Dataset excerpts
──────

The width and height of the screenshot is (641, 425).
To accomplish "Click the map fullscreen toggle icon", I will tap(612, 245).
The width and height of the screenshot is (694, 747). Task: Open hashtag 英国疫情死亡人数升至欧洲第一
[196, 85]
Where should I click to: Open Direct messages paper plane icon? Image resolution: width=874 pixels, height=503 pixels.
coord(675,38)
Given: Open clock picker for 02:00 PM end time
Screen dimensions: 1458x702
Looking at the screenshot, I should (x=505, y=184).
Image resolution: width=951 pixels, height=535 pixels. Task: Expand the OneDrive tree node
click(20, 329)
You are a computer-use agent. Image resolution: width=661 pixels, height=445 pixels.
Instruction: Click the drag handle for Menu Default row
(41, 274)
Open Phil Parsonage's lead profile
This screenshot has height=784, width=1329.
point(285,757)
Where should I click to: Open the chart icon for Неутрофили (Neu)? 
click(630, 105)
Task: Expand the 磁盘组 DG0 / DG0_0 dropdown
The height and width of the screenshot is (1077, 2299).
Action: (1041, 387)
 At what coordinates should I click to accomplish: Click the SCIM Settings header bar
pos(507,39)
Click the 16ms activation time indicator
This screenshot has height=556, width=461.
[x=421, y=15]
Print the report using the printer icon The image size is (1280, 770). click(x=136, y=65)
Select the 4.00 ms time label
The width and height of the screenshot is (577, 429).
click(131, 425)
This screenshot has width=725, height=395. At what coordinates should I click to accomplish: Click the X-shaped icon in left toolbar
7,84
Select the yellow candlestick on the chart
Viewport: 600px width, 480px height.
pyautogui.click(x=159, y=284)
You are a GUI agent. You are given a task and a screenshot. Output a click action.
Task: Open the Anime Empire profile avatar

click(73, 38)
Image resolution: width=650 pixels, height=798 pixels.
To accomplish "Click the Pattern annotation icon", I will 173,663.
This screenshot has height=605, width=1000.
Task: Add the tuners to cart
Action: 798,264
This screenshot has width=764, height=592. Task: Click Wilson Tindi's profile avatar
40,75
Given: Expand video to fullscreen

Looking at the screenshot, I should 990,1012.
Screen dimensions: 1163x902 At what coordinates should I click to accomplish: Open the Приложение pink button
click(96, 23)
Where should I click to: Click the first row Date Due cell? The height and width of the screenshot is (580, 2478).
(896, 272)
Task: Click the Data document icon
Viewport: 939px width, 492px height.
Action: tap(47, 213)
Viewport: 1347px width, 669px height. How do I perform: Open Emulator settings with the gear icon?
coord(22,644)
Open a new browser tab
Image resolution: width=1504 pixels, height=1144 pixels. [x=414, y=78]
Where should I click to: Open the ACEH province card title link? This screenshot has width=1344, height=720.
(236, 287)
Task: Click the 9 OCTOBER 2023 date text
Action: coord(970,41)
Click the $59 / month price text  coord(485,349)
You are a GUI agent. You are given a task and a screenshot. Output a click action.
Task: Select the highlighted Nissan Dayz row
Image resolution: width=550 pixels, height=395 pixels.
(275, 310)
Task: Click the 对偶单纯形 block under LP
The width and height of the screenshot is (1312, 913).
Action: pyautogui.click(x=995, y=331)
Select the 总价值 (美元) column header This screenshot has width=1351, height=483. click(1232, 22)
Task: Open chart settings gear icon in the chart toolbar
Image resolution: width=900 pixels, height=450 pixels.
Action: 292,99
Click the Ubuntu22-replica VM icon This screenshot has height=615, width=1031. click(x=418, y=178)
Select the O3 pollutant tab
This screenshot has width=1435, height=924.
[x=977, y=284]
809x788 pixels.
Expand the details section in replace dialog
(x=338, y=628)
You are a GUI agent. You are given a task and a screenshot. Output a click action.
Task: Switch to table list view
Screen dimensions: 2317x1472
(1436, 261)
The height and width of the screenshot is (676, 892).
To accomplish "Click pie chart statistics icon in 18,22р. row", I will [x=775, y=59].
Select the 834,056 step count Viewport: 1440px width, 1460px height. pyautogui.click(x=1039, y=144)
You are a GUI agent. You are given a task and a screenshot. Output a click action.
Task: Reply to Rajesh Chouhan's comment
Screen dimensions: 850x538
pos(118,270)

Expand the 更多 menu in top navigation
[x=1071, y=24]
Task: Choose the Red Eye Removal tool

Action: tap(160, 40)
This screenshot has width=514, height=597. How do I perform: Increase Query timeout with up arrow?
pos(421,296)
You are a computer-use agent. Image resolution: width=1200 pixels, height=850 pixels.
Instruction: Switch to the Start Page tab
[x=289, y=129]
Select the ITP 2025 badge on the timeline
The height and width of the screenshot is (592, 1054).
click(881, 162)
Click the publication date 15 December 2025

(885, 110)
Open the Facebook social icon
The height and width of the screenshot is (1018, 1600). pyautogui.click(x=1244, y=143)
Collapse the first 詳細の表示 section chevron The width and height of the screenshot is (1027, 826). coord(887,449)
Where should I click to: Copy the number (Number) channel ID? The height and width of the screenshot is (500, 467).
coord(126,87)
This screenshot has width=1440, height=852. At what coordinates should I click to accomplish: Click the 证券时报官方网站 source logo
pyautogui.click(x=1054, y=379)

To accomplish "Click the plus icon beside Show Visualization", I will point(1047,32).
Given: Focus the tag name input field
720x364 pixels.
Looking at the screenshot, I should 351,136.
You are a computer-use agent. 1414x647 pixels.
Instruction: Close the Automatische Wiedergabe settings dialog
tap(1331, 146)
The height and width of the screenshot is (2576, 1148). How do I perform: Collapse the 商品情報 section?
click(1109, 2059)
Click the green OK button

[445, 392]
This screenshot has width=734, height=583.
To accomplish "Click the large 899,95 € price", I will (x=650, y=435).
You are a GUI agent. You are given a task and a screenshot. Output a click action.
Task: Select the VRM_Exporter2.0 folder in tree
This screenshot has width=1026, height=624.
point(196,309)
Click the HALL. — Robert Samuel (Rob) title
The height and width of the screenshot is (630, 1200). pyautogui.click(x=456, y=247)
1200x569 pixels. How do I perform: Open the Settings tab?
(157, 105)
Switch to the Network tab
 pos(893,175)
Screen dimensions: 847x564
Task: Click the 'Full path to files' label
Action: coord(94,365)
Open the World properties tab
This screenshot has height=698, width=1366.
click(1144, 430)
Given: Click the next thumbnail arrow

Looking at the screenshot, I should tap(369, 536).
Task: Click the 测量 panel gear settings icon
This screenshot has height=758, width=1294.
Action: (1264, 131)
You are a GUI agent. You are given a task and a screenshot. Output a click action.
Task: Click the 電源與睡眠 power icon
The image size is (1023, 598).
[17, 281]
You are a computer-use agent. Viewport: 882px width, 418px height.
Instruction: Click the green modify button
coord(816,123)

──────

## Task description
Print out each line of the data exactly.

## Answer below
The width and height of the screenshot is (641, 425).
To accomplish "Click the map fullscreen toggle icon", I will tap(612, 245).
The width and height of the screenshot is (694, 747). Task: Open hashtag 英国疫情死亡人数升至欧洲第一
[196, 85]
Where should I click to: Open Direct messages paper plane icon? Image resolution: width=874 pixels, height=503 pixels.
coord(675,38)
Given: Open clock picker for 02:00 PM end time
Screen dimensions: 1458x702
Looking at the screenshot, I should (x=505, y=184).
Image resolution: width=951 pixels, height=535 pixels. Task: Expand the OneDrive tree node
click(20, 329)
You are a computer-use agent. Image resolution: width=661 pixels, height=445 pixels.
Instruction: Click the drag handle for Menu Default row
(41, 274)
Open Phil Parsonage's lead profile
This screenshot has height=784, width=1329.
point(285,757)
Where should I click to: Open the chart icon for Неутрофили (Neu)? 
click(630, 105)
Task: Expand the 磁盘组 DG0 / DG0_0 dropdown
The height and width of the screenshot is (1077, 2299).
Action: (1041, 387)
 At what coordinates should I click to accomplish: Click the SCIM Settings header bar
pos(507,39)
Click the 16ms activation time indicator
This screenshot has height=556, width=461.
[x=421, y=15]
Print the report using the printer icon The image size is (1280, 770). click(x=136, y=65)
Select the 4.00 ms time label
The width and height of the screenshot is (577, 429).
click(131, 425)
This screenshot has width=725, height=395. At what coordinates should I click to accomplish: Click the X-shaped icon in left toolbar
7,84
Select the yellow candlestick on the chart
Viewport: 600px width, 480px height.
pyautogui.click(x=159, y=284)
You are a GUI agent. You are given a task and a screenshot. Output a click action.
Task: Open the Anime Empire profile avatar

click(73, 38)
Image resolution: width=650 pixels, height=798 pixels.
To accomplish "Click the Pattern annotation icon", I will 173,663.
This screenshot has height=605, width=1000.
Task: Add the tuners to cart
Action: 798,264
This screenshot has width=764, height=592. Task: Click Wilson Tindi's profile avatar
40,75
Given: Expand video to fullscreen

Looking at the screenshot, I should 990,1012.
Screen dimensions: 1163x902 At what coordinates should I click to accomplish: Open the Приложение pink button
click(96, 23)
Where should I click to: Click the first row Date Due cell? The height and width of the screenshot is (580, 2478).
(896, 272)
Task: Click the Data document icon
Viewport: 939px width, 492px height.
Action: tap(47, 213)
Viewport: 1347px width, 669px height. How do I perform: Open Emulator settings with the gear icon?
coord(22,644)
Open a new browser tab
Image resolution: width=1504 pixels, height=1144 pixels. [x=414, y=78]
Where should I click to: Open the ACEH province card title link? This screenshot has width=1344, height=720.
(236, 287)
Task: Click the 9 OCTOBER 2023 date text
Action: coord(970,41)
Click the $59 / month price text  coord(485,349)
You are a GUI agent. You are given a task and a screenshot. Output a click action.
Task: Select the highlighted Nissan Dayz row
Image resolution: width=550 pixels, height=395 pixels.
(275, 310)
Task: Click the 对偶单纯形 block under LP
The width and height of the screenshot is (1312, 913).
Action: pyautogui.click(x=995, y=331)
Select the 总价值 (美元) column header This screenshot has width=1351, height=483. click(1232, 22)
Task: Open chart settings gear icon in the chart toolbar
Image resolution: width=900 pixels, height=450 pixels.
Action: 292,99
Click the Ubuntu22-replica VM icon This screenshot has height=615, width=1031. click(x=418, y=178)
Select the O3 pollutant tab
This screenshot has width=1435, height=924.
[x=977, y=284]
809x788 pixels.
Expand the details section in replace dialog
(x=338, y=628)
You are a GUI agent. You are given a task and a screenshot. Output a click action.
Task: Switch to table list view
Screen dimensions: 2317x1472
(1436, 261)
The height and width of the screenshot is (676, 892).
To accomplish "Click pie chart statistics icon in 18,22р. row", I will [x=775, y=59].
Select the 834,056 step count Viewport: 1440px width, 1460px height. pyautogui.click(x=1039, y=144)
You are a GUI agent. You are given a task and a screenshot. Output a click action.
Task: Reply to Rajesh Chouhan's comment
Screen dimensions: 850x538
pos(118,270)

Expand the 更多 menu in top navigation
[x=1071, y=24]
Task: Choose the Red Eye Removal tool

Action: tap(160, 40)
This screenshot has width=514, height=597. How do I perform: Increase Query timeout with up arrow?
pos(421,296)
You are a computer-use agent. Image resolution: width=1200 pixels, height=850 pixels.
Instruction: Switch to the Start Page tab
[x=289, y=129]
Select the ITP 2025 badge on the timeline
The height and width of the screenshot is (592, 1054).
click(881, 162)
Click the publication date 15 December 2025

(885, 110)
Open the Facebook social icon
The height and width of the screenshot is (1018, 1600). pyautogui.click(x=1244, y=143)
Collapse the first 詳細の表示 section chevron The width and height of the screenshot is (1027, 826). coord(887,449)
Where should I click to: Copy the number (Number) channel ID? The height and width of the screenshot is (500, 467).
coord(126,87)
This screenshot has width=1440, height=852. At what coordinates should I click to accomplish: Click the 证券时报官方网站 source logo
pyautogui.click(x=1054, y=379)

To accomplish "Click the plus icon beside Show Visualization", I will point(1047,32).
Given: Focus the tag name input field
720x364 pixels.
Looking at the screenshot, I should 351,136.
You are a computer-use agent. 1414x647 pixels.
Instruction: Close the Automatische Wiedergabe settings dialog
tap(1331, 146)
The height and width of the screenshot is (2576, 1148). How do I perform: Collapse the 商品情報 section?
click(1109, 2059)
Click the green OK button

[445, 392]
This screenshot has width=734, height=583.
To accomplish "Click the large 899,95 € price", I will (x=650, y=435).
You are a GUI agent. You are given a task and a screenshot. Output a click action.
Task: Select the VRM_Exporter2.0 folder in tree
This screenshot has width=1026, height=624.
point(196,309)
Click the HALL. — Robert Samuel (Rob) title
The height and width of the screenshot is (630, 1200). pyautogui.click(x=456, y=247)
1200x569 pixels. How do I perform: Open the Settings tab?
(157, 105)
Switch to the Network tab
 pos(893,175)
Screen dimensions: 847x564
Task: Click the 'Full path to files' label
Action: coord(94,365)
Open the World properties tab
This screenshot has height=698, width=1366.
click(1144, 430)
Given: Click the next thumbnail arrow

Looking at the screenshot, I should tap(369, 536).
Task: Click the 测量 panel gear settings icon
This screenshot has height=758, width=1294.
Action: (1264, 131)
You are a GUI agent. You are given a task and a screenshot. Output a click action.
Task: Click the 電源與睡眠 power icon
The image size is (1023, 598).
[17, 281]
You are a computer-use agent. Viewport: 882px width, 418px height.
Instruction: Click the green modify button
coord(816,123)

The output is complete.